Del resto, come ha sottolineato anche il presidente della Commissione parlamentare antimafia, nonché ex ministro dell’Interno, Beppe Pisanu, vigilare è fondamentale perché non solo la ricostruzione fa gola alle mafie, ma la criminalità organizzata ha già provato concretamente a entrare nei cantieri avviati dopo il sisma.

Questo ritardo, tuttavia, pesa come un macigno sulle spalle della famiglia Paltrinieri, che aveva già dovuto attendere a lungo prima di ottenere il permesso di cercare tra i resti della propria casa nel tentativo di recuperare qualcosa. La vecchia scenografia di un presepe, qualche disco, un giocattolo, una fotografia d’infanzia. “Abbiamo presentato la prima domanda a giugno – racconta l’avvocato della famiglia, Nicoletta Tietto – la prima di una lunga serie, ma l’ok è arrivato solo a dicembre”. In pieno inverno, quando la pioggia aveva già cominciato a cadere e i resti di una vita trascorsa tra le mura di via Solferino, quelle stesse mura che secondo la perizia impugnata dalla famiglia “avevano resistito al terremoto”, a rovinarsi.

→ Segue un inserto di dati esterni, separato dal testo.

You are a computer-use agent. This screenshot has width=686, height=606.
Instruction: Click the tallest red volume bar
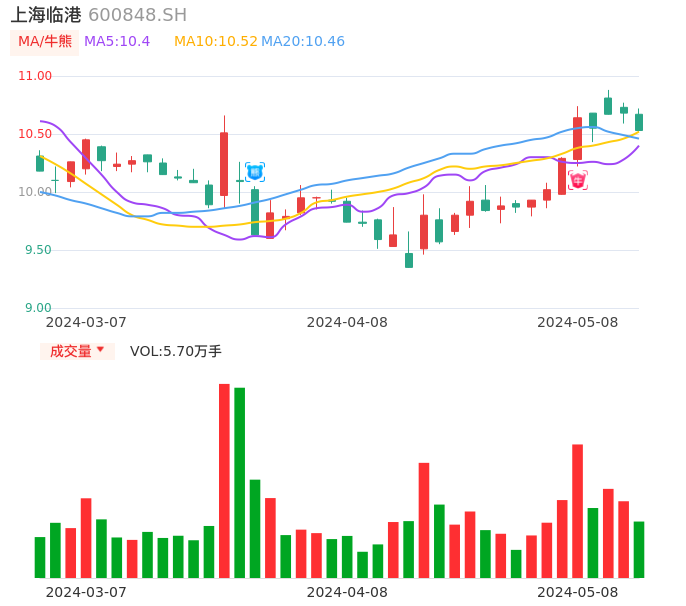224,480
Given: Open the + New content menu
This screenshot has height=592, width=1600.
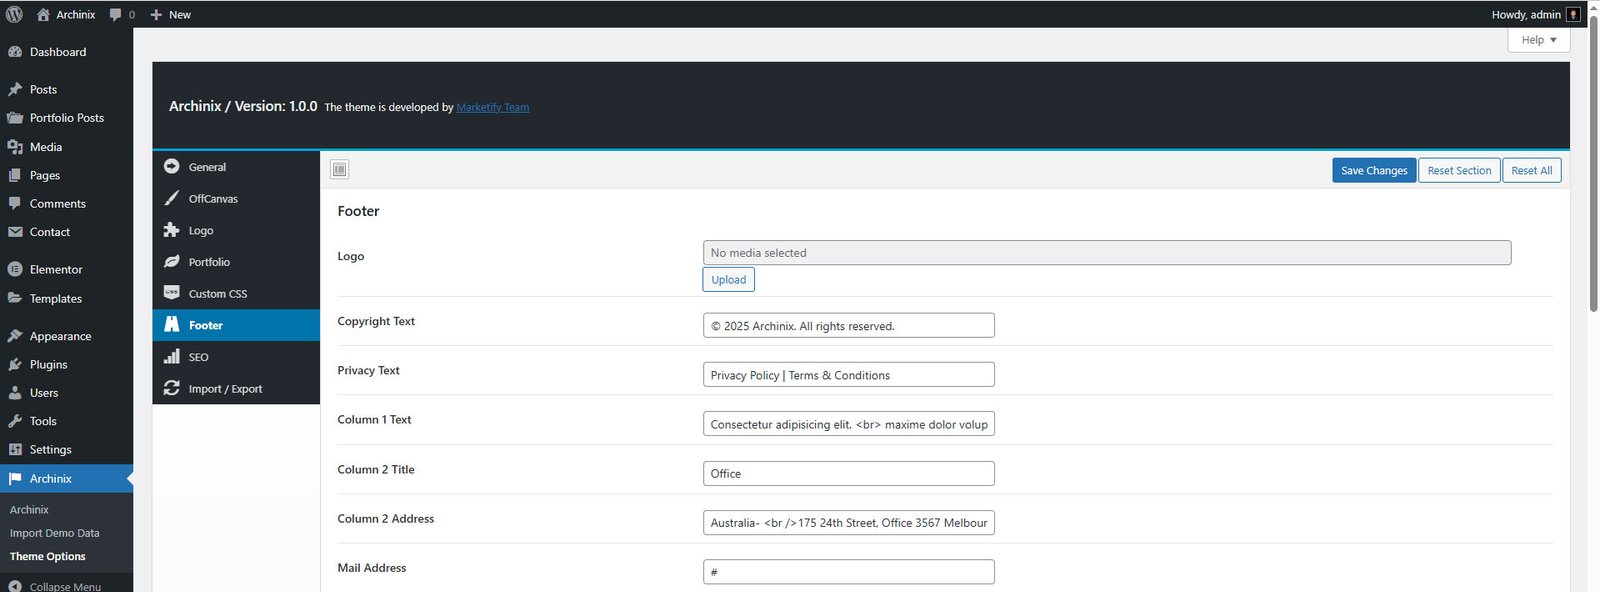Looking at the screenshot, I should 170,14.
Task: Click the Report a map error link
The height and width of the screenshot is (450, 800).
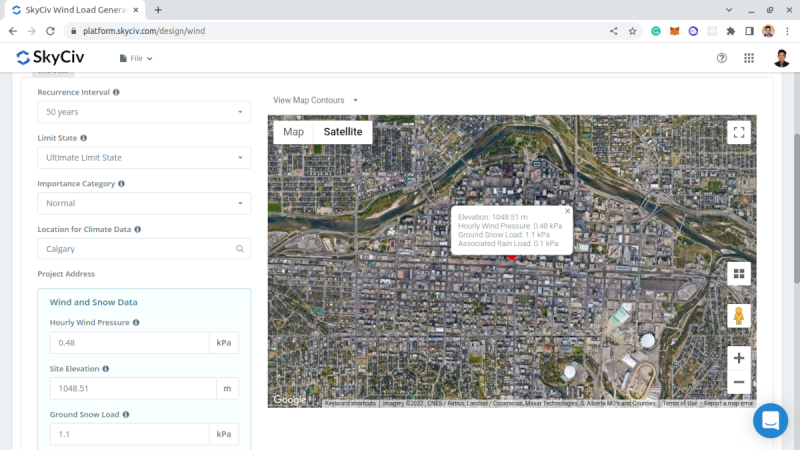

Il 7 dicembre i lavori di rimozione erano iniziati, e ogni giorno Rosaria, il figlio Alessio e la nipote, Alice, si recavano in cantiere di buon mattino, per non perdere nemmeno un’ora di luce. “Il nostro è stato un Natale triste – racconta Alessio Bondi – è dura lavorare quando la temperatura scende a -5°, è tutto ghiacciato e a volte nevica, ma non possiamo fare altrimenti”.  La famiglia sta aspettando che la Procura concluda le indagini su una vicenda che, per i proprietari del palazzetto storico, “presenta molte ombre”. La priorità però, almeno per il momento, è che una nuova ditta venga incaricata dei lavori e che si possa riprendere la rimozione delle macerie al più presto.

“Siamo preoccupati che, di questo passo, non resti più nulla – spiega Rosaria – le macerie sono esposte alle intemperie e l’umidità rischia di far marcire tutto. Il terremoto non ci aveva tolto tutte le speranze, poi però la nostra casa è stata demolita e tutto quello che ci resta sono i pochi ricordi sepolti sotto i mattoni. Vogliamo solo recuperarli”.